Após a ocupação de uma fazenda em Tamarana (Região Metropolitana de Londrina), por cerca de 300 índios caingangues, na terça-feira (12), uma reunião foi realizada nesta quarta-feira (13) em busca de uma solução para o impasse. Estiveram presentes no encontro o comando da Polícia Militar na região, Ministério Público, Sociedade Rural do Paraná, Polícia Federal, Funai (Fundação Nacional do Índio), representantes do governo do Estado e do dono da propriedade.

Na reunião, foi decidido pelo religamento da energia de uma propriedade que os índios estavam anteriormente, que teria motivado a ocupação da Fazenda Tamarana. O grupo nega que a causa seja essa. A proposta foi levada, em seguida, para os índios, que se recusaram a deixar a fazenda. Apoiados em um documento da década de 1950, eles defendem que cerca de 700 hectares da terra onde estão são deles.

"O grupo quer que a Funai de Brasília se manifeste em relação à doação que o Estado fez de 6.300 hectares de área naquela região. Enquanto isso não acontecer, garantiram que irão permanecer", explicou Marcos Cesar Cavalheiro, chefe da coordenação da Funai em Londrina. Segundo ele, a Justiça da cidade assumiu o compromisso de ir a Brasília para contribuir na resolução do problema.
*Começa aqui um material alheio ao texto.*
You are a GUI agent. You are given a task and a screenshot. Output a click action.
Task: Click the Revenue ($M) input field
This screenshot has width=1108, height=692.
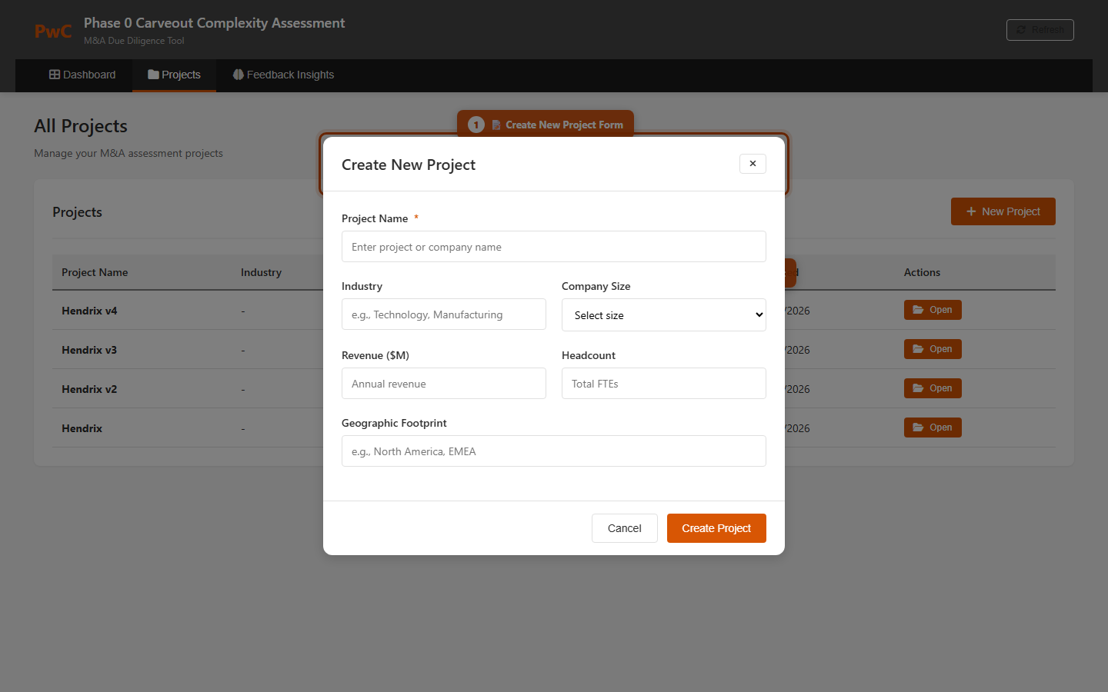(x=443, y=383)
A defesa de Eucler Alcântara Ferreira, proprietário da Fazenda Tamarana, declarou que irá pedir a reintegração de posse da área já que não houve acordo. "Não dá para viver em uma insegurança jurídica enquanto esperamos uma solução de Brasília. É um prejuízo muito grande. Vamos buscar a reintegração do local, inclusive com a aplicação de multa em caso de descumprimento", afirmou o advogado Sebastião Ferreira.

Dois funcionários da fazenda, que fica ao lado da Reserva Apucaraninha, permanecem no local desde a ocupação e não estão enfrentando problemas com os caingangues. Os índios garantiram que a intenção não é promover atos de vandalismo. Eles ocupam dois galpões da propriedade, pátio e área de lazer.